= Silver Badge Party =

Defunct veterans' political movement in the United Kingdom

The Silver War Badge, also known as the Services Rendered Badge, from which the movement took its name

The Silver Badge Party was an unofficial political movement which existed in the United Kingdom during and immediately after the First World War. The Party consisted of several groups representing the political interests of former service personnel. It took its name from the Silver War Badge (SWB) that was issued to servicemen who had been invalided out of the forces.

== History ==
First to be formed was the National Association of Discharged Sailors and Soldiers (NADSS), established following a meeting in Blackburn in September 1916 and initially linked to the labour and trade union movement. In April 1917, the Asquith Liberal MP James Myles Hogge sponsored a meeting at the National Liberal Club over the Military Service (Review of Exceptions) Bill, which proposed to reclassify those invalided out of the army to identify those who might be recalled to service. This meeting led to the formation of the National Federation of Discharged and Demobilised Sailors and Soldiers (NFDSS).

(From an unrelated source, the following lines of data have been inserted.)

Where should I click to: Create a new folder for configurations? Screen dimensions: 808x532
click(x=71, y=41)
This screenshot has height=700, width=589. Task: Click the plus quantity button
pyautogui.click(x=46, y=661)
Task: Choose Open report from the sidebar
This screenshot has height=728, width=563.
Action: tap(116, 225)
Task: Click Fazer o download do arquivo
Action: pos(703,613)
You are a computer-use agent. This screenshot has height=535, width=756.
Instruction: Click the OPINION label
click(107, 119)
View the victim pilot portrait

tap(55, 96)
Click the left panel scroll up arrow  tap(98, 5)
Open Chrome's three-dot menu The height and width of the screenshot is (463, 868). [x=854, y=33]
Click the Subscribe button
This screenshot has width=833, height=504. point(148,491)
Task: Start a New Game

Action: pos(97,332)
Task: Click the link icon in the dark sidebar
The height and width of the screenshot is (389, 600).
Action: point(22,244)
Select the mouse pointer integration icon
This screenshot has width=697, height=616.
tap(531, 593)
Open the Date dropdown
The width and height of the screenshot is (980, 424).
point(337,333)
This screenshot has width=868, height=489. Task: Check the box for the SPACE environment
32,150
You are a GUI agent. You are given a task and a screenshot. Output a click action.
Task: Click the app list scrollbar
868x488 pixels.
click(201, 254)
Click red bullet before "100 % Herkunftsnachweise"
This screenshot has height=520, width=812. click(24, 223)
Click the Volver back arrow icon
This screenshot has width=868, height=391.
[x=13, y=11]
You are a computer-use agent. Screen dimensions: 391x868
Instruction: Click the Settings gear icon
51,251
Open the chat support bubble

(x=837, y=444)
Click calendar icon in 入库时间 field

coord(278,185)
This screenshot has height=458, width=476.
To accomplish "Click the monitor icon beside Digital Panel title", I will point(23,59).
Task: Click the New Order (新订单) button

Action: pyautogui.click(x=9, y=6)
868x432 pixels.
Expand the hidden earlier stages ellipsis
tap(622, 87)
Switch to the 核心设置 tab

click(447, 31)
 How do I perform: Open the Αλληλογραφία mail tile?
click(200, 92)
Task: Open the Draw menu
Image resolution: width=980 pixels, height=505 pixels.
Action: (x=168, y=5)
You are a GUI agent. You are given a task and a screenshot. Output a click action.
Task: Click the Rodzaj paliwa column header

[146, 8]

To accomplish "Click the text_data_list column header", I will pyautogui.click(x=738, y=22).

The NFDSS decided to fight by-elections to put its message across. In the Liverpool Abercromby byelection in June 1917, the NFDSS candidate polled a quarter of the vote. In the 1918 general election its National Executive approved five candidates, and local branches sponsored 25 more, considered Independent NFDSS candidates. In three Leeds constituencies, the candidates were nominated jointly by the NFDSS, the NADSS and the Comrades of the Great War. None of the candidates were elected although many polled substantial votes. In addition, the NADSS sponsored a candidate, Robert Hewitt Barker, in Sowerby in unusual circumstances, in which he inherited the position of unofficial Conservative Party candidate and won.

The groups were politically diverse. Hogge was a left-wing Liberal, and most of the NFDSS were similarly left wing: among the NFDSS candidates was Ernest Thurtle, who later became a Labour Party MP. Henry Hamilton Beamish was a member of both the Vigilante Society and the NFDSS. In the 1918 general election he was one of the candidates sponsored by the NFDSS branches but not approved by the NFDSS National Executive, again in Clapham.

Following the election, none of the groups continued in active party politics. Hogge resigned as President of the NFDSS in January 1919. Following pressure from Douglas Haig, the NFDSS lifted its ban on officers being members in June 1919 and the three groups together with the Officers' Association began merger talks. At a Unity conference on 14–15 May 1921, they merged to form The Royal British Legion.